Everyone wants a data scientist, yet most have no idea what that would mean – it’s the cool thing to want and even cooler thing to sell. The problem with data science is that it will take time to evolve technology, business and industry to make the discipline and role effective. Until then you actually want something even more rare than the data scientist, a software engineer who knows data.
The United States alone faces a shortage of 140,000 to 190,000 people with analytical expertise and 1.5 million managers and analysts with the skills to understand and make decisions based on the analysis of big data. http://www.mckinsey.com/features/big_data
I am bullish on the data science concept as a field of study. I am hoping that at least half decide to get their masters in something different, because diversity is still more important than a specific skill set. The focus on data as an important domain of understanding is not new, but it does appear that many people have gotten by without – imagine how much better everything would have been if we knew what it was we were looking at or what questions we should have been asking!
As we enter the trough of disillusionment for big data, it would seem a side effect is the increasing demand for people that understand data, ask the right questions, design the right approaches and help build the right solutions. Instead of waiting for data scientists, we should be build them not wait to buy them.
First, it is going to be hard to hire the best data scientists. If you can’t source the most talented, I would argue there is a significant drop in ability to the point that additional strategies are required.
Second, most of the data scientists you will recruit will be lacking domain knowledge. It takes time to impart this information, especially if they have less experience, since that means they have less to build upon.
Third, I am no longer certain that what you want is a data scientist, at least not initially. I liken them to the recent and desperate need for Hadoop. Enterprises made significant investments in a subpar distributed file system and a framework for distributed processing. Most of those enterprises lack the attributes that drove those innovations and it is easy to argue the costs outweighed the benefits. Nonetheless, everyone needs to be “innovative†and so it goes, millions to build out data lakes without a lifeguard on duty. Data scientists require leaders and environments that build on their unique strengths – aspirational visions and tangible impact.
Instead of trying so hard to hire the data scientists from “MIT,” consider that it might make more sense to grow your current organization in understanding a little more data science. Your current top talent has domain expertise and if you have software engineers, the skills to deliver. With some help on the basic techniques and algorithms you actually have a practical strategy. Maybe you hire that MIT graduate as an advisor to the software engineers required to effectively build production data analysis?!
Data scientists are going to be a rarity for most enterprises and in some cases entire industries. This capability will be available through industry focused consulting offering the edge of having the knowledge without the expense of sourcing, leading, managing and retaining. It is more important to be able to build the first order techniques and algorithms against a data set you understand, because most of the time that will be good enough, more than enough. Moreover, if you are in a domain where more is required, then you already have hired data scientists – I am not directing this at you.
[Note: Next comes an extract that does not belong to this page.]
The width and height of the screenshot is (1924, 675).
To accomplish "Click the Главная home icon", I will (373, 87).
Software engineers that know enough about data science are invaluable, since they are able to realize, at scale, the way in which to operationalize that data thinking. Without them, you might end up with a team of data scientists only able to offer solutions limited to the supporting technology they know – a limiting factor unless you want to create presentations and demos.
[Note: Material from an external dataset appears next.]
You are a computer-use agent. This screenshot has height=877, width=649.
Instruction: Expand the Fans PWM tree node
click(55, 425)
We have a world filled with educated individuals often performing tasks unrelated to their learning. Many have proven their ability to be highly successful which underscores how slight the specifics have been in their success. I think it is fair to say that more is required than the degree(s) and involvement – those events required an individual in tune enough to make something of those experiences to achieve great things. Data science, be it the scientist or engineer, is going to need more than the obvious indicators to make a go of it. As such, I can only recommend that we help people grow in diversity in their involvement, application and creation of unexpected things.